• _Passage to read_:
JTF (just the facts): A total of 13 color photographs framed in dark wood and unmatted, hung on pale blue-painted walls in the gallery space. All of the works are archival inkjet prints, made between 2016 and 2017. The prints range in size from roughly 15×12 inches to 45×35 inches and are available in editions of 5+2AP. (Installation shots below.)
Comments/Context: Like the works in it, this exhibition is intriguingly open-ended. For the most part, the show—Farah Al Qasimi’s first solo exhibition in New York—addresses perceptions of masculinity through photographs taken in the United States, where Al Qasimi recently earned her MFA from Yale, and the United Arab Emirates, where she grew up. In one image, two Arab men gently touch noses in a traditional greeting that in this country might be considered too intimate a gesture; another picture shows an American soldier speaking into a telephone, his back to the camera. The hand of a second uniformed man rests on the first man’s shoulder, although whether it’s to comfort him or simply get his attention isn’t clear.

• _Data shown_:
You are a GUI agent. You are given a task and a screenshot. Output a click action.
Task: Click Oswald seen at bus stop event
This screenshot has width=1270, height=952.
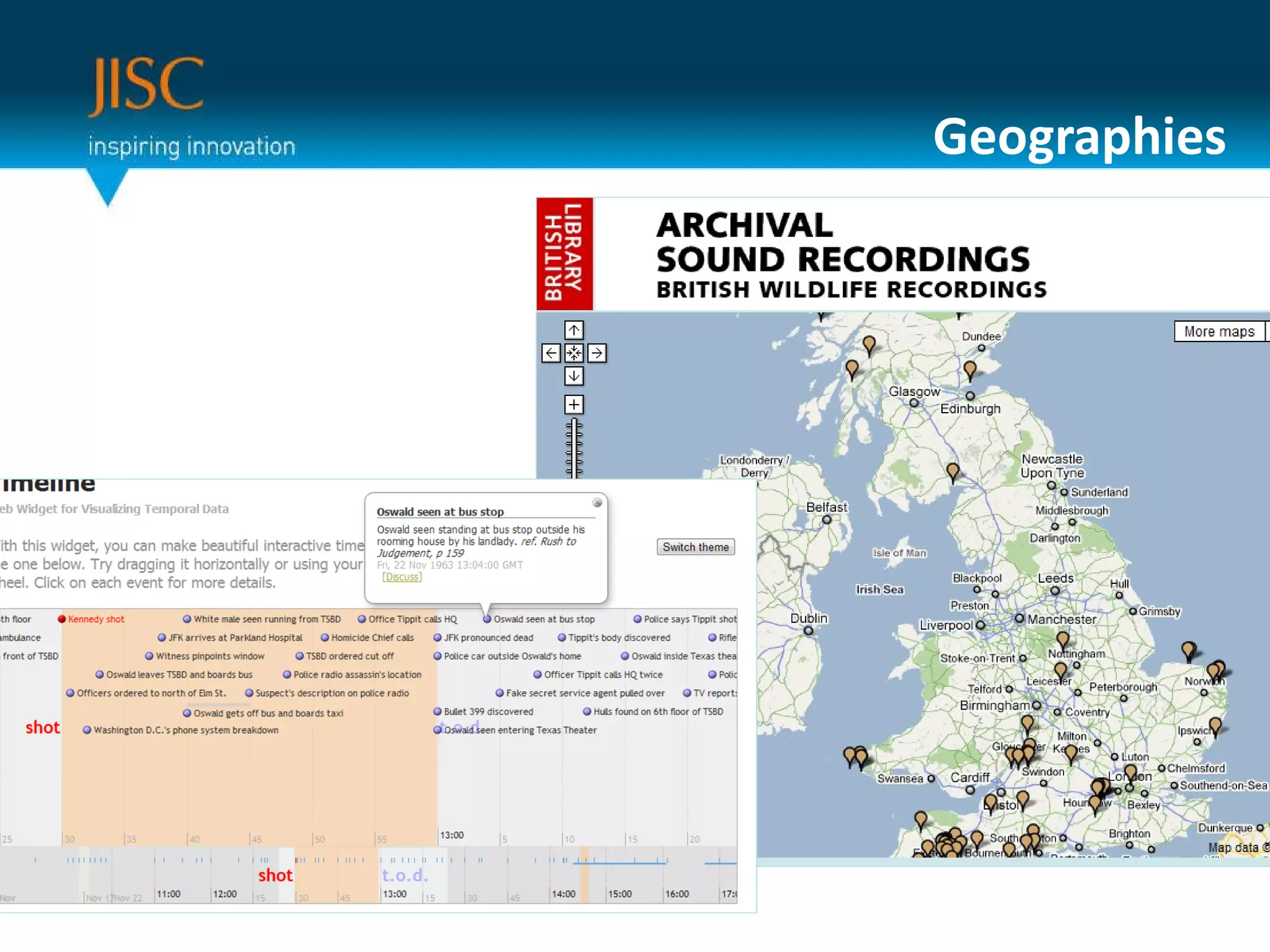[543, 619]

• _Short problem_: Copy word for word the section of the exhibition review starting at "JTF (just the" and ending at "(Installation shots below.)". Rely only on the exhibition review and not on the data.

• _Final answer_:
JTF (just the facts): A total of 13 color photographs framed in dark wood and unmatted, hung on pale blue-painted walls in the gallery space. All of the works are archival inkjet prints, made between 2016 and 2017. The prints range in size from roughly 15×12 inches to 45×35 inches and are available in editions of 5+2AP. (Installation shots below.)